So, the last few days have been pretty busy. I started work on Tuesday, doing training, and yesterday I spent some time cooking, cleaning, and reading – which doesn’t sound too busy, but then you didn’t see how tired I was after my first day at work.
Today, I went in to work to train on working the registers, and actually got a while to work on the register by myself for about an hour or so. Other than the back soreness created by standing up without moving around for a long time, it was a pretty decent day at work, and I think I actually did a relatively good job for my first time out.
After work, I got to grab some food and go visit Calla – we didn’t go to the cafeteria there, because I brought food from Sonic. I am, of course, the man (not meaning, of course, that I am the male in this friendship, though I suppose I am, but more along the lines of general awesomeness). She’s been having a rough couple of days, and so I was glad to get the chance to come see her.

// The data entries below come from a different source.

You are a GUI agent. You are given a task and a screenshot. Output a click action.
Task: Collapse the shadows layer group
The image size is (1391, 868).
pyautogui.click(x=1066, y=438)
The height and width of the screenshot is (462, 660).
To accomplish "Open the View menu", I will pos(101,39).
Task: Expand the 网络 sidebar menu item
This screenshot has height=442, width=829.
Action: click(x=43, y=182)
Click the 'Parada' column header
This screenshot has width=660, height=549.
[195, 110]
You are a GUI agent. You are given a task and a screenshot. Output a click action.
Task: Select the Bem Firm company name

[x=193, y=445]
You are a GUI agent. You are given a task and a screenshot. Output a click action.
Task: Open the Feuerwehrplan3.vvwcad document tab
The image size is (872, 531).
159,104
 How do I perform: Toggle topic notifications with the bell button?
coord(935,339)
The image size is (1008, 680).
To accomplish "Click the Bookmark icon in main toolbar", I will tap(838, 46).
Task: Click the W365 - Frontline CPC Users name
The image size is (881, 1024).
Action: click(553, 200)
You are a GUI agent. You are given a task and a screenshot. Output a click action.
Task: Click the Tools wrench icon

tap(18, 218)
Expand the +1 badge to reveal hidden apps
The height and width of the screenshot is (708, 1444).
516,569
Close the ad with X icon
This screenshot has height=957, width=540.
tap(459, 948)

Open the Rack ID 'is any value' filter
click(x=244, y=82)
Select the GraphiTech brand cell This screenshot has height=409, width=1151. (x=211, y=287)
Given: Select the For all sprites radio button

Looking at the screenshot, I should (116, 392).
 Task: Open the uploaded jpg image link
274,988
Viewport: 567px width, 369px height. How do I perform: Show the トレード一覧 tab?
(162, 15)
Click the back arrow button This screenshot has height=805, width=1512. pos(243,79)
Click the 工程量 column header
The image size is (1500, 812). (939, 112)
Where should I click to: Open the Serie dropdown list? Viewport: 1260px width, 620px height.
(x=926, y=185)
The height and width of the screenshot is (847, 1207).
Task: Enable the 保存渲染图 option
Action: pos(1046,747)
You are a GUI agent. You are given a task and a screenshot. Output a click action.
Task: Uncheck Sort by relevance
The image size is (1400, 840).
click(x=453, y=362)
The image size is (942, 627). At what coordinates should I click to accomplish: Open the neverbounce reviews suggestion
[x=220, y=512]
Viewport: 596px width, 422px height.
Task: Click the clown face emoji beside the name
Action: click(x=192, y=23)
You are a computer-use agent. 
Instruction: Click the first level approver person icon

Seeing her is the high point of my day every time I do it. I know that she isn’t in a great place mentally right now, but I still feel good just being around her. It must show, too – when I was talking to her earlier, she actually told me, and this is no joke, that I was ‘too optimistic’.
Yeah, I know, right? When you recover, just think how surprising I found that.
It’s been a life-altering 8-10 months, and I think that her statement, however joking it may have been, is a good indication of how far I’ve come. I went from basically being a deadbeat, suicidal, hopeless, lonely guy to a guy with his own apartment, living among friends, having a job, activities, and people around here who I care for and who care about me (I mean just the immediate area, I know there are other people who care about me).
So I may be, justifiably, more optimistic than I was a year ago. That’s pretty cool, now that I think about it. I hope that Calla can start in that direction, because I really like her. I think she deserves to be in a better place in life, where she feels at least kind of as amazing as I think she is.In the meantime, I’ll do what I can to be a support for her, and my other friends, and hope they’ll do the same for me. I think writing this blog has been really therapeutic, and a big help to me, and I hope it can continue to be so,
But, really, what kind of a funny face and/or noise did you make when you saw someone said I was ‘too optimistic’?